3. Match Your Tackle to the Flow
When it comes to tackle, Hackney minds two key considerations: profile and weight. Specifically, he finds baitfish presentations excel because bass are mostly ambushing prey that’s higher in the water column. To ensure the right look in swift flows, Hackney leans toward bigger or heavier baits.
“The main thing is making the bait look natural, but in (strong) current, you have to go heavier or you can’t present the bait to the fish,” he said. “You can’t actually get it to them.”
His go-to lures include a 1-ounce Strike King Bottom Dweller spinnerbait, hair jigs, crankbaits, and soft-plastic swimbaits such as the Strike King Rage Swimmer (for dirty water) or Shadalicious (for clear water). On major river/reservoir systems like the Tennessee River, Hackney finds the Strike King Thunder Cricket bladed jig with a Rage Swimmer trailer to be one of his most productive lures in current because it maintains an enticing look and vibration at fast or slow speeds. One of Hackney’s favorite ways to fish this bait is to bump it over rocks and rely on the combination of blade vibration and swimming trailer to close the deal.
“The good thing about that swimbait trailer is it will ‘float’ that bladed jig and keep you from getting hung in the rocks,” Hackney said. “A lot of current fishing is around rocks, whether it’s a tailrace or rocks on a flat, because you’re looking for a current break.”
Hackney’s closing tip: Use a baitcasting reel with a 6.2:1 gear ratio rather than a high-speed reel.
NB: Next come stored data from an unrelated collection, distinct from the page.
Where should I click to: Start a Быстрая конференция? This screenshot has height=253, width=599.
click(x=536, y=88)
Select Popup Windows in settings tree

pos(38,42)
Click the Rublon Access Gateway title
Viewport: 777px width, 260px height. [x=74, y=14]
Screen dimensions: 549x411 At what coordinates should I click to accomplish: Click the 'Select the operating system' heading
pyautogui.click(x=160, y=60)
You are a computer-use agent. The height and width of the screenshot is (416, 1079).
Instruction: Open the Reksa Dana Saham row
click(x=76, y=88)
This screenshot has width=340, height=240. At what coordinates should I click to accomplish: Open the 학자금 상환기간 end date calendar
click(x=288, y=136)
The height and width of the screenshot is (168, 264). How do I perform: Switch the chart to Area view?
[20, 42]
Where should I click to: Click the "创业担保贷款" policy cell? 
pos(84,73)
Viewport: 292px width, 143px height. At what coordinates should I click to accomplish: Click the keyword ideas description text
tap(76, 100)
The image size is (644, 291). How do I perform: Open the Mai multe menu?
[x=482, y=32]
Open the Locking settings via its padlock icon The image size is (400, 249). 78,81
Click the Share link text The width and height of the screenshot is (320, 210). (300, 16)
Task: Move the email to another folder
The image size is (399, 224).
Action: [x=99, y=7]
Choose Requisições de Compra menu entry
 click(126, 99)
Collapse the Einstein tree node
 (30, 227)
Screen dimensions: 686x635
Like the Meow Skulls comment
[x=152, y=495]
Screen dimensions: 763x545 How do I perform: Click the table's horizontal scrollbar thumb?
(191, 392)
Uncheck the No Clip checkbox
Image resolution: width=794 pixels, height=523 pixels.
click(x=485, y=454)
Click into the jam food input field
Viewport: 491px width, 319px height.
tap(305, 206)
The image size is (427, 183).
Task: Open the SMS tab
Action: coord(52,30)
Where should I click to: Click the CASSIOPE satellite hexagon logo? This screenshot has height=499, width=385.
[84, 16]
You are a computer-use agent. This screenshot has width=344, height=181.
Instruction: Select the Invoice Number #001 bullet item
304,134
This forces him to slow down and fish his bait thoroughly, so he gets the right look that convinces fish to bite.
“You need a reel (retrieve) speed that allows you to control the lure without working you too hard, but you want that natural drift. You don’t want to ‘over-pull’ the bait,” Hackney said. “The other thing is that I’m going to use the biggest line I can get away with and still make the bait look natural. Typically, current fish are strong, and a lot of times, in current, you’re fishing for big fish.”